In this case, the record demonstrates that the Applicant has not sustained this burden. The proposed project would eliminate or diminish a number of tidal wetland benefits, including the wetlands' value for flood control, wildlife habitat, marine food production and silt/organic material absorption, as well as open space and aesthetic appreciation. Moreover, the record supports a finding that the construction of a sanitary system at this site would pose a threat to marine life as well as the public's health and welfare. This threat is exacerbated because of the pristine nature of Shinnecock Bay, whose waters have been classified "SA," indicating that the Bay is entitled to the highest level of State protection.

The Applicant did not undertake any cross-examination of Mr. Hamilton, who testified credibly, nor was his testimony rebutted. Under the circumstances, a variance should not be granted. Moreover, the Applicant failed to demonstrate that he should receive a protection of waters permit or a water quality certification. The record shows that the project would damage the tidal wetland, a valuable natural resource. Because the proposal does not meet the standards for issuance of the required approvals, a water quality certification cannot be made.

Conclusions

(1) The project does not comply with the standards in 6 NYCRR Section 661.9(b)(1)(i) in that it will have an undue adverse impact on the present and potential value of the tidal wetland at the site for marine food production, wildlife habitat, flood and hurricane storm control, cleansing ecosystems, absorption of silt and organic material, and open space and aesthetic appreciation.

(2) The project does not comply with the standards in 6 NYCRR Section 661.9(b)(1)(ii) in that it is not compatible with the public health and welfare. The proposed septic system will be subject to saltwater intrusion at various times during the year, with a consequent discharge of raw sewage into the waters of Shinnecock Bay.

(3) The project does not comply with the standards in 6 NYCRR Section 661.9(b)(1)(iii) in that it is not reasonable and necessary, because the project is not water dependent.

(4) With regard to the standards for a protection of waters permit pursuant to 6 NYCRR Section 608.8, as set forth above, the project as proposed is not reasonable and necessary, and therefore does not comply with Section 608.8(a). The proposal would cause unreasonable, uncontrolled and unnecessary damage to the natural resources of the area as a result of the proposed filling, construction of the residence within the high marsh area, including increased shading, and the installation of a driveway at the site, and therefore does not comply with Section 608.8(c).
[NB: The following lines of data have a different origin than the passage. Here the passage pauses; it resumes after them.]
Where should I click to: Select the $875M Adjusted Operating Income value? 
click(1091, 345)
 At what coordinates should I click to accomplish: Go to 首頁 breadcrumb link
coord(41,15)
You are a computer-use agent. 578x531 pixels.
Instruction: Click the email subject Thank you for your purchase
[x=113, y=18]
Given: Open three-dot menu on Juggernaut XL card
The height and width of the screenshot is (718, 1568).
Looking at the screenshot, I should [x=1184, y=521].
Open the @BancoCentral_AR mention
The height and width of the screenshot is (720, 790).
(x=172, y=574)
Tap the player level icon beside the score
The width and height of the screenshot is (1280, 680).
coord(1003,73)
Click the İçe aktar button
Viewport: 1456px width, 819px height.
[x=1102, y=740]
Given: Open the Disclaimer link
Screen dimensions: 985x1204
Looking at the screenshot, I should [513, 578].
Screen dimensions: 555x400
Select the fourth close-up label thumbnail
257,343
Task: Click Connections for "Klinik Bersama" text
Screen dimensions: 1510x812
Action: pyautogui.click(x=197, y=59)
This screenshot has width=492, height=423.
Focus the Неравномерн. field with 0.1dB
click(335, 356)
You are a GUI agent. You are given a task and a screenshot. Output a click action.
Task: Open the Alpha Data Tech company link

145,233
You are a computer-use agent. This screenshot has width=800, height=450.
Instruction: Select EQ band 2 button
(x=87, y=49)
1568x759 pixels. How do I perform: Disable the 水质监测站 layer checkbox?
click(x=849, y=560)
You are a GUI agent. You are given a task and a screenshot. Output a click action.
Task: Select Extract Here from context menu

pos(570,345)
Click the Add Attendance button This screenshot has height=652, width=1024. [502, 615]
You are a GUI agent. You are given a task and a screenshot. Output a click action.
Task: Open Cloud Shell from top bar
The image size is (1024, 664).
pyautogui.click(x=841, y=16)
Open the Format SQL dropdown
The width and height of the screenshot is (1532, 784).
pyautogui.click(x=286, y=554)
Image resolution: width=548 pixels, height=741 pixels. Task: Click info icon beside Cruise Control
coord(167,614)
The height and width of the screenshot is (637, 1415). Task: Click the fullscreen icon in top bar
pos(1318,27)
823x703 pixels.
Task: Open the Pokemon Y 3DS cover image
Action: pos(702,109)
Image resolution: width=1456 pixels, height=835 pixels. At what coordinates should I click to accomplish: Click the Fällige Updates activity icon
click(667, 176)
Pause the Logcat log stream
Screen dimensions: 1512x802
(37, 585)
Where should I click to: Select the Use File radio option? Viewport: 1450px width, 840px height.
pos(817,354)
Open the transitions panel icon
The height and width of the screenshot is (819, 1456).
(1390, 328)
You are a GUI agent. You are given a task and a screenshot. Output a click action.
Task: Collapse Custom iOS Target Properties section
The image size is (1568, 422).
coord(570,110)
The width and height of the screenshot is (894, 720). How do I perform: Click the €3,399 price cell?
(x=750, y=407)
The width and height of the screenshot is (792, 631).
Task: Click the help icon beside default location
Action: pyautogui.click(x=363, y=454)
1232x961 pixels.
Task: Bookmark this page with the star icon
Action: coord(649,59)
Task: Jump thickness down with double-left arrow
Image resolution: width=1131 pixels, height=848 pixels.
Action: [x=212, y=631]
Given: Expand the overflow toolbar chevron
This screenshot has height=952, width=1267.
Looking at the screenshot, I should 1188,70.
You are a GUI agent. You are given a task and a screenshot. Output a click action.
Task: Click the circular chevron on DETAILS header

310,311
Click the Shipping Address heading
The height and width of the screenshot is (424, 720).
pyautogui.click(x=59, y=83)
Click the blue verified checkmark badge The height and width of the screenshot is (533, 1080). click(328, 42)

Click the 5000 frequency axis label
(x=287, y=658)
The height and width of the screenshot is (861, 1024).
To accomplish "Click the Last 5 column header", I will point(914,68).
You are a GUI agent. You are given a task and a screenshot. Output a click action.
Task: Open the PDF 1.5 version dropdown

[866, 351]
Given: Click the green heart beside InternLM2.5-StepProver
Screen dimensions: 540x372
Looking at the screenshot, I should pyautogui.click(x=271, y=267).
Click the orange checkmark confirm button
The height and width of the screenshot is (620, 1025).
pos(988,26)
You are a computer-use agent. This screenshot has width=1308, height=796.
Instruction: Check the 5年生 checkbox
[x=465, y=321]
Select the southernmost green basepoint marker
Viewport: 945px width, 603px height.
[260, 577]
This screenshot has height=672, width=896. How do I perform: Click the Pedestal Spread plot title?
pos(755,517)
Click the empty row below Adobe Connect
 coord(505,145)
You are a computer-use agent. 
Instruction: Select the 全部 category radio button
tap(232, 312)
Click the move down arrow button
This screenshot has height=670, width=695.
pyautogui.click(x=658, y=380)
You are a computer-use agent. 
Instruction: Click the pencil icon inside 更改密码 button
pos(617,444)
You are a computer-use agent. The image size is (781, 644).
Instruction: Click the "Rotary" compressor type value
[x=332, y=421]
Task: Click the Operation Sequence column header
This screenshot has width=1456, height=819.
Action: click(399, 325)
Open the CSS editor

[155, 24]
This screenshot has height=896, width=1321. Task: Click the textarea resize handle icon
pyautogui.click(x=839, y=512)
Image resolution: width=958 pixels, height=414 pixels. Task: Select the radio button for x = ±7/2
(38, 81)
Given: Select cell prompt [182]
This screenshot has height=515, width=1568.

(5) With regard to the standards for granting a water quality certification under 6 NYCRR Section 608.9, because the proposal does not satisfy the requirements for issuance of tidal wetlands and protection of waters permits, the project fails to comply with state statutes, regulations and criteria otherwise applicable to activities subject to the requirements of Section 608.9(a)(6). As a result, the certification required pursuant to 6 NYCRR Section 608.9 cannot be made.

Recommendation

The application for the proposed project, including the request for a variance from the tidal wetland regulations, should be denied.

1. When the matter was referred to the Department's Office of Hearings and Mediation Services, the application and hearing referral form indicated that only the tidal wetlands permit would be required. As discussed in greater detail below, at the hearing in this matter, the parties acknowledged that the project would also require a protection of waters permit pursuant to ECL Article 15, Title 5 and 6 NYCRR Part 608, as well as a water quality certification pursuant to Section 608.9(a) of 6 NYCRR.